Figure 4 Characterising Promoters. All constructs with pSB3K3 plasmid backbone, in DH5α cells. Replicates of constructs and controls from three colonies, under the same conditions. Mean and standard deviation of replicates were calculated to give value and error bars.
To test if our repressors were orthogonal, a smaller version of the cross-talk table Stanton et al., (2014) created was emulated, and our expected results are shown in Figure 5. For example, K1725042 is expected to repress GFP expression from K1725001 so these cells should not fluoresce, however, it is not expected to repress GFP expression from K1725021 so these cells should fluoresce green. In order to transform two different plasmids into the same cell, they must have different origins of replication, and different antibiotic resistances so both plasmids can be selected for. It was decided to keep K1725042, K1725062, and K1725083 in the high copy number pSB1C3 backbone, and move K1725001, K1725021, and K1725082 into the lower copy number pSB3K3 backbone.
Figure 5 Expected GFP fluorescence of cells containing plasmids of repressor BioBricks with pSB1C3 backbone, and promoter BioBricks with pSB3K3 backbone. Cells with bold border shown in detail below: K1725042 represses K1725001; K1725042 does not repress K1725021
As shown in Figure 6, K1725083 represses GFP expression from K1725082, but not from K1725001 or K1725021. Similarly, K1725042 represses GFP expression from K1725001, but not from K1725082 or K1725021, as expected. K1725062, however, was not observed to repress any of the three promoter constructs. Sequencing of K1725062 showed a deletion in the promoter, K1725080, suggesting K1725060 was not being expressed. Furthermore, K1725063 (K1725061 driven by promoter K1725000) has been observed to repress expression driven by the K1725020 promoter (more detail on our
Bistable Switch page). This supports the hypothesis that K1725062 should be capable of repressing GFP expression from K1725021. Unfortunately, due to time constraints, it was not possible to reconstruct K1725062 and repeat this experiment.

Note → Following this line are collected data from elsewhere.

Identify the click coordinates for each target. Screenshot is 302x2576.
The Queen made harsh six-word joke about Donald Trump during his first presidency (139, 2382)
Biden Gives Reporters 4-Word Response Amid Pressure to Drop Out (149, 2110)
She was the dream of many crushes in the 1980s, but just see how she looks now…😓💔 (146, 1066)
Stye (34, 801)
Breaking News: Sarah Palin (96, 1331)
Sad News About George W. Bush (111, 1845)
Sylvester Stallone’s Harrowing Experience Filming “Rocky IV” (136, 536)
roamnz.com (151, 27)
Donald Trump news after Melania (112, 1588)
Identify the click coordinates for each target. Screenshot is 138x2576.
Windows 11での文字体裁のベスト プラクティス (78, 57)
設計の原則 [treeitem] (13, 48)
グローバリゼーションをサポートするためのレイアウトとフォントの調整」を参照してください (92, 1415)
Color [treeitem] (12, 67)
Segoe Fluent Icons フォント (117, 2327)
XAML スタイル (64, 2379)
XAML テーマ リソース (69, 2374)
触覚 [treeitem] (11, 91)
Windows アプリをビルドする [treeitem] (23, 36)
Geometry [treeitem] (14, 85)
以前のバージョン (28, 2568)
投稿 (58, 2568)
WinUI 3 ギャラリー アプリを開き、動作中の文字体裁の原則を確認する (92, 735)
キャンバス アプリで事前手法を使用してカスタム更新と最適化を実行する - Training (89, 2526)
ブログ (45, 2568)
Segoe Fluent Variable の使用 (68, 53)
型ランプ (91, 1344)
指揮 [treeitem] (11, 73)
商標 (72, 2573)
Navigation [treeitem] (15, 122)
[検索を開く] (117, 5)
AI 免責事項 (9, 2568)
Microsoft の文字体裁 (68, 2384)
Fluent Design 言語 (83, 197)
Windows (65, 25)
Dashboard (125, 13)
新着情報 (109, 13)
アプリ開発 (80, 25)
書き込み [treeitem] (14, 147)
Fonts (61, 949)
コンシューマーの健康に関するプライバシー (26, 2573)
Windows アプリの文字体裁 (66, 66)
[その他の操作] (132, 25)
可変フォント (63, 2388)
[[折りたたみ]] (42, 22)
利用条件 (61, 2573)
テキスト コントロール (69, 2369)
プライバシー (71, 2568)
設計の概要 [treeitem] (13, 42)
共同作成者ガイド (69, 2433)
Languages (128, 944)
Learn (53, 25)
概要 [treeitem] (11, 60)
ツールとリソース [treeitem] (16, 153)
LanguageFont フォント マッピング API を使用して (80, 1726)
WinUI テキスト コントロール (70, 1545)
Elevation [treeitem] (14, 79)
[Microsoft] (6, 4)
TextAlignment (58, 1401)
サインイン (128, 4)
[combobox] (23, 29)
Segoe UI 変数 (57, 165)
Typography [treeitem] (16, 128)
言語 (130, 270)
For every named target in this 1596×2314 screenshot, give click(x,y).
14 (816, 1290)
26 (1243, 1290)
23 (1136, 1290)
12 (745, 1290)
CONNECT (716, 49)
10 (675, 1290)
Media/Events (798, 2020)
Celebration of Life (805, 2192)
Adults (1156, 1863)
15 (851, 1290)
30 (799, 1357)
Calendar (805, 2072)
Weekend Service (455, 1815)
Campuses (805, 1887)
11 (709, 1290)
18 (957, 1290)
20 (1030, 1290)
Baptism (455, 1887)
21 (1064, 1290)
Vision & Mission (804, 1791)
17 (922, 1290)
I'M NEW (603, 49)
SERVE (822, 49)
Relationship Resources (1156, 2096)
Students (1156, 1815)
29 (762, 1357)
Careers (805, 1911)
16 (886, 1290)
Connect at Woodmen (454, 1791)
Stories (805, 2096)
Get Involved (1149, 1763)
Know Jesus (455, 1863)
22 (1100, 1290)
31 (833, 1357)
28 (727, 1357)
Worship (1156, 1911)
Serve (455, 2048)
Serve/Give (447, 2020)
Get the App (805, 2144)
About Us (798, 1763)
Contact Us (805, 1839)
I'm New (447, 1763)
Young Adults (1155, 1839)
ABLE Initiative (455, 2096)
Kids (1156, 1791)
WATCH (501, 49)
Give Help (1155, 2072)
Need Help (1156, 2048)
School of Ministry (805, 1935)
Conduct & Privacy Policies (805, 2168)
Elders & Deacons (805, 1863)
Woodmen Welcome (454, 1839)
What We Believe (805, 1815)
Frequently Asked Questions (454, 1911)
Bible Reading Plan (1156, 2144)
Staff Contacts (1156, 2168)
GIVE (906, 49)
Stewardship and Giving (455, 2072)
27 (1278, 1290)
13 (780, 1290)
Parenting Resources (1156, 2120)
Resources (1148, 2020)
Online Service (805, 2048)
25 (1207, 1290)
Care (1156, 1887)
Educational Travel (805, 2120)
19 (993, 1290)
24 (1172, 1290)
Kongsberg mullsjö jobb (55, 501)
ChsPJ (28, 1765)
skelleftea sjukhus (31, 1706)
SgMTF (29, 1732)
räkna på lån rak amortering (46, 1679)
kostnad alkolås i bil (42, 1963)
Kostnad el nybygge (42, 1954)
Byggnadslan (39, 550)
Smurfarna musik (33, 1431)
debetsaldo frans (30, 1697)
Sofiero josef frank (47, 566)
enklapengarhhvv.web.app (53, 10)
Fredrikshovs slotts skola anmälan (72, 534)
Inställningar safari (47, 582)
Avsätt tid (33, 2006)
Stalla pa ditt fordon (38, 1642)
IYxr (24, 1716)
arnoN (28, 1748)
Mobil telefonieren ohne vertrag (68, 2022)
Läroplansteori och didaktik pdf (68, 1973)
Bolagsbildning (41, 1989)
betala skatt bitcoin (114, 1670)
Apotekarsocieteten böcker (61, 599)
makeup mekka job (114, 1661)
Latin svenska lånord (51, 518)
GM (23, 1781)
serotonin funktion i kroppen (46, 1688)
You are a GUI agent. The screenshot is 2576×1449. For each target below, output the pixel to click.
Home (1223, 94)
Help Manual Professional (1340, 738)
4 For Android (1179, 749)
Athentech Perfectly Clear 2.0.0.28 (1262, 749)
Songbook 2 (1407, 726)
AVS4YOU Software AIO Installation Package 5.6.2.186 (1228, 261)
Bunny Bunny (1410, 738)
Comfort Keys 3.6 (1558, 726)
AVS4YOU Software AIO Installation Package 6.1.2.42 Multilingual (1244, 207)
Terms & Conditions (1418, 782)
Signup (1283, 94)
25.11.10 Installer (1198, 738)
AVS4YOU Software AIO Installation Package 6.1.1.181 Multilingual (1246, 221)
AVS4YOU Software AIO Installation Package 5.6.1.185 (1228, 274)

Figure 6 Characterising Repressors. Repressor constructs in pSB1C3 backbone; promoter driving GFP constructs in pSB3K3 backbone; in DS941 cells. The DS941 genotype can be found on our Protocols page. Cells were grown overnight in 100μM IPTG, to induce expression of the repressor proteins. Three replicates of the sample were diluted and tested under the same conditions for each sample. Mean and standard deviation of replicates were calculated to give value and error bars.
In addition to showing that K1725042 and K1725083 were capable of repressing K1725001 and K1725082, respectively, quantification of repression of GFP expression was calculated. Figure 7 shows that K1725082 represses K1725083 GFP expression by 33-fold, whereas K1725042 represses K1725001 GFP expression by 83-fold.
Figure 7 Fold Repression. Repressor protein expression induced with 100μM IPTG. Values and error bars from experiments described above.
To further characterise K1725042 and K1725083, the concentration of IPTG used to induce repressor expression was reduced to investigate the range of regulation of GFP expression. Figure 8 shows that K1725083 has a wider range of regulation, whereas K1725042 shows no significant difference between 100μM and 10μM IPTG.
Figure 8. Repressor constructs with pSB1C3 backbone; promoter driving GFP constructs with pSB3K3 backbone; in DS941 cells. Cells were grown overnight in 100μM, 30 μM, 10 μM, 3 μM, and 0 μM IPTG, to induce expression of the repressor proteins. Three replicates of the sample were diluted and tested under the same conditions for each sample. Mean and standard deviation of replicates were calculated to give value and error bars.
Conclusion
New Basic Parts, BBa_K1725000 (PhlF repressible promoter), BBa_K1725020 (SrpR repressible promoter), and BBa_K1725040 (phlF encoding PhlF repressor) were successfully characterised, and submitted to the iGEM registry. BBa_K1725060 – (srpR encoding SrpR repressor) was characterised on our Bistable Switch page.
K1725000 drives expression of GFP in the BioBricks K1725001 and K1725002, and is significantly stronger than our control promoter, R0040. K1725020 drives expression of GFP in the BioBricks K1725021 and K1725022, and is of equivalent strength to our control promoter, R0040, when both were coupled with the strong Ribosome Binding Site, B0034. K1725040 successfully represses K1725000 driven GFP expression 83-fold, and does not repress promoters K1725020 or R0040.
The next steps in characterisation of our repressor BioBricks would be to construct the BioBrick K1725062 (by insertion of the lacI regulated promoter, K1725080, upstream of K1725061, in order to express the repressor protein) then to repeat our fluorescence experiments to characterise K1725060 further. Additionally, GFP purifed from E. coli would be used in place of iLOV fluorescent protein to calibrate the Typhoon FLA 9000, so the molecules of GFP per cell calculations would give a value closer to an absolute value for fluorescence.
References
Abbas, A., Morrissey, J.P., Marquez, P.C., Sheehan, M.M., Delany, I.R., and O’Gara, F. (2002). Characterization of Interactions between the Transcriptional Repressor PhlF and Its Binding Site at the phlA Promoter in Pseudomonas fluorescens F113. J. Bacteriol. 184, 3008–3016.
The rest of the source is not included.